Behind the Scenes Interviews

How the Wall Street Journal made the College Board’s adversity scores interactive

The world of higher education reporting got more than its share of news coverage in 2019. Actress Felicity Huffman was sentenced to two weeks in jail for paying Rick Singer, the admissions scheme mastermind, $15,000 to boost her child’s SAT scores. 

Amid the flurry of discussions over the many cases that came out of Singer’s scheme, the Wall Street Journal’s Doug Belkin looked into other ways that people might take advantage of the college admission process, which eventually led him to a deeper look at the College Board’s adversity scores. These scores take 15 different social and economic factors into account to produce one number. A score of 10 or below would be a school that faces almost no adversity, whereas one that has a score of 90 or above is facing the most adversity. 

Storybench spoke with Belkin and graphic designer Elbert Wang to discuss the interactive charts that break down the adversity score, and the story that progressed along with them. 

Note: Storybench interviewed Belkin and Wang at different times, therefore some questions have been edited for clarity. 

I noticed that the article says that it was updated in November. When did you originally publish and how did this story unfold?

Belkin: I got a leak that got the data that was sent to me. We put just the score of the school, the adversity score of the school, online. First we wrote a story that said that the College Board had an adversity score, and there was a lot of pushback after that story and people claimed that [the adversity score] was racist, essentially. The College Board dropped the adversity score — they didn’t actually drop it, they just sort of renamed it. They took away the adversity score, but they divided it into two different numbers. When we wrote that story in August, we published … the scores for the high schools, which was when we had the data. Then we did the analysis in November.

Wang: We wanted to use [the data] somehow, even though we knew that the College Board was no longer using the adversity scores. But it still kind of provides an interesting look at how adversity scores affect or are correlated with SAT scores. And so, I think the natural pick for the data was a scatter plot because it shows the correlation. And when we plotted out the data, just like when we were prototyping it, and it was very clear. And so we kind of tried to slice and dice the data in different ways to show and help guide the reader through the chart.

REQUIRED WORK =>
a. In the adversity-score interview, how many social and economic factors does a College Board adversity score take into account?
b. Pick up the adversity-score interview after its final sentence and carry it forward.
The listing that comes next plays no part in this work.

DATASET CONTENT =>
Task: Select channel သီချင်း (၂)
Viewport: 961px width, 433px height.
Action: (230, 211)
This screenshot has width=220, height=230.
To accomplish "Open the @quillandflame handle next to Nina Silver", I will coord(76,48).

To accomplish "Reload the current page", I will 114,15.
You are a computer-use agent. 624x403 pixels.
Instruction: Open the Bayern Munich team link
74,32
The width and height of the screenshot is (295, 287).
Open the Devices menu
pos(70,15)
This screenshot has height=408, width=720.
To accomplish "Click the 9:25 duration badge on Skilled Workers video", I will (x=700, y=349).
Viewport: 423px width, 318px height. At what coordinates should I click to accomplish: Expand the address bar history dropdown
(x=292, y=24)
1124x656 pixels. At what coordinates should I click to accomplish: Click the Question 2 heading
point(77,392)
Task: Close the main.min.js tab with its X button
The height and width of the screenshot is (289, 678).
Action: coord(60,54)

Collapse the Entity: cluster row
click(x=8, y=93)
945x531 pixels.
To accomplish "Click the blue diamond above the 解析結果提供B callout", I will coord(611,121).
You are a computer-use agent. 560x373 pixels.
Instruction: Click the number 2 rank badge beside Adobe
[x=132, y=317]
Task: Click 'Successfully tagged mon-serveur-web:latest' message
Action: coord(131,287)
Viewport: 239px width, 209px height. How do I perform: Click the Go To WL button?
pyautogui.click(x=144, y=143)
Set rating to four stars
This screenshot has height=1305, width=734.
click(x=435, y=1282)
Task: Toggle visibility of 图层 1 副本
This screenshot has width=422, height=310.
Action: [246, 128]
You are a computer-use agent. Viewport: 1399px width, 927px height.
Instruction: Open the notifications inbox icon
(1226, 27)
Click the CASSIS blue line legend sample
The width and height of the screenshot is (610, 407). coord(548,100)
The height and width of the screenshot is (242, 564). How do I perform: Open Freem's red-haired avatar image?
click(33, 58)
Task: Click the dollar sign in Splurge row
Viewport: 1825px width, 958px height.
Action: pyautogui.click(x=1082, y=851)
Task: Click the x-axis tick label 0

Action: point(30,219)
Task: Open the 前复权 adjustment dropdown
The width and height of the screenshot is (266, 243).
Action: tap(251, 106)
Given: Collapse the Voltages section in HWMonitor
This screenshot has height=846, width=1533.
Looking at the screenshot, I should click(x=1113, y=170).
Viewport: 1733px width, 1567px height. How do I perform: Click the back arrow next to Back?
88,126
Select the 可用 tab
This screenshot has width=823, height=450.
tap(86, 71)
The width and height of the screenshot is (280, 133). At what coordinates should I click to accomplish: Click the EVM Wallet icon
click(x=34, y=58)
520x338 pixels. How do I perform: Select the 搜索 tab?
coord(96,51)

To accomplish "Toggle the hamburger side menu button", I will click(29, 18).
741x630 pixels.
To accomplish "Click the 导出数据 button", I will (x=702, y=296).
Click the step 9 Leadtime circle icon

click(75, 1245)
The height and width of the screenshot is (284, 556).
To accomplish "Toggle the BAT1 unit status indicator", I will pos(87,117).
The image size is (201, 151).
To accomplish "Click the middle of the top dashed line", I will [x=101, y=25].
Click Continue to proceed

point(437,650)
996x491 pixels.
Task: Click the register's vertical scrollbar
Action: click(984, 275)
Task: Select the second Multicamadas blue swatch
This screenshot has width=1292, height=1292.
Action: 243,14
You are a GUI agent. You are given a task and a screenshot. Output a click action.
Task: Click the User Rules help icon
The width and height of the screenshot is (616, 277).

ANSWERS TO EACH TASK =>
a. It takes 15 different social and economic factors into account.

b.
So you didn’t have to compile all the data by hand, it was compiled when you received it? 

Belkin: No, you can’t compile this data by hand … A lot of the data in there is proprietary. Even if we had the individual data points that went into the adversity score, the weights that … were used to determine the actual score from all these different data points were not revealed. So we couldn’t have done this ourselves. It wasn’t possible. It didn’t come from the College Board. It came from someone directly. I got a source who could leak … to us. So we couldn’t build this ourselves. And part of this, part of the reason why I think the adversity score was so interesting to people, is because no one knew what theirs was. And that’s troubling to a lot of people.

Did you decide how to visualize that data or did you hand it over and allow Elbert to make those decisions? Or was it a joint process?

Belkin: No, I gave him the data and … then he showed me what he did, and my jaw hit the floor. He’s so talented, and I think the graphics are so beautiful and that was all him. I don’t even know how he did it. So I think he’s a magician. I think that those graphics are just, it’s funny, they’re not only informative and eye-catching, but they’re aesthetically beautiful. So I was really pleased to be just associated with his work. And the fact that they’re interactive and you can put in your own school. And I’ll tell you, the time people spent on the story was very long, and a lot of that was driven by people playing with the interactive. So it worked.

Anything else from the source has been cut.